- 1Department of Medical Oncology, First Affiliated Hospital, School of Medicine, Zhejiang University, Hangzhou, China
- 2Department of Clinical Oncology, Li Ka Shing Faculty of Medicine, The University of Hong Kong, Hong Kong, China
Editorial on the Research Topic
Immunotherapy in Hepatocellular Carcinoma
Hepatocellular carcinoma (HCC) is the most common type of primary liver cancer with high incidence and mortality worldwide (1). Curative treatment options for patients with early-stage HCC remain reasonable, including surgical resection, ablation or transplantation (2). However, a large proportion of HCC patients are often diagnosed at advanced stage and with limited effective treatments (2). And the objective response rates and prognosis of advanced HCC treated with several recommended targeted therapies are still dismal only until recently (3–5). Newly-developed immunotherapies especially immune checkpoint inhibitors (ICIs) have definitely evolved the treatment strategy of advanced HCC, due to the encouraging efficacy and acceptable toxicity. Although this is a significant progress, further improvement is still an unmet need.
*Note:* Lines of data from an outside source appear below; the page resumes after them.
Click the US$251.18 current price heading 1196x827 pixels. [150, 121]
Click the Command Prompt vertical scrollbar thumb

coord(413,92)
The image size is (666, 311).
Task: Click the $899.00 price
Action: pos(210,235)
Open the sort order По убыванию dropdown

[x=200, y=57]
In this Research Topic, two comprehensive reviews introduce the clinical application of ICIs in the treatment of HCC and underlying clinical challenges, which draw a picture named “the past, present and future of HCC immunotherapy” (Donisi et al.; Zhang et al.).
Hepatitis B virus (HBV) infection is a primary risk factor for the development of HCC (6). And the clinical performance of ICIs in such particular population is still not very clear. A real-world study is carried out in an endemic area of HBV infection, which demonstrates acceptable toxicity and favorable efficacy of nivolumab monotherapy in unresectable HCC (Sung et al.). Of interest, there exist significant intratumoral heterogeneity and disturbed immune microenvironment in HCC. And the striking heterogeneous responses of multiple lesions from a single patient to nivolumab immunotherapy are also thoroughly studied. A retrospective analysis was carried out to evaluate the clinical outcomes of recurrent hepatitis B virus-related HCC who received nivolumab plus chemotherapy or targeted treatment (Chen et al.). After multiple lines of therapy, nivolumab-based therapy still displayed antitumor activity and there were less frequent treatment-related adverse events of any grade in recurrent HCC patients, even for with HBV infection.
Indeed, HCC is a notorious tumor. Although current immunotherapy has brought about better clinical outcomes, the improvements are often modest and the corresponding scope of clinical application is not fully optimized. Nowadays, various immunotherapy-based combination strategies have shown early promising anti-tumor activity (Donisi et al.). And more researches of combined immunotherapy are designed to deal with the complexity of HCC.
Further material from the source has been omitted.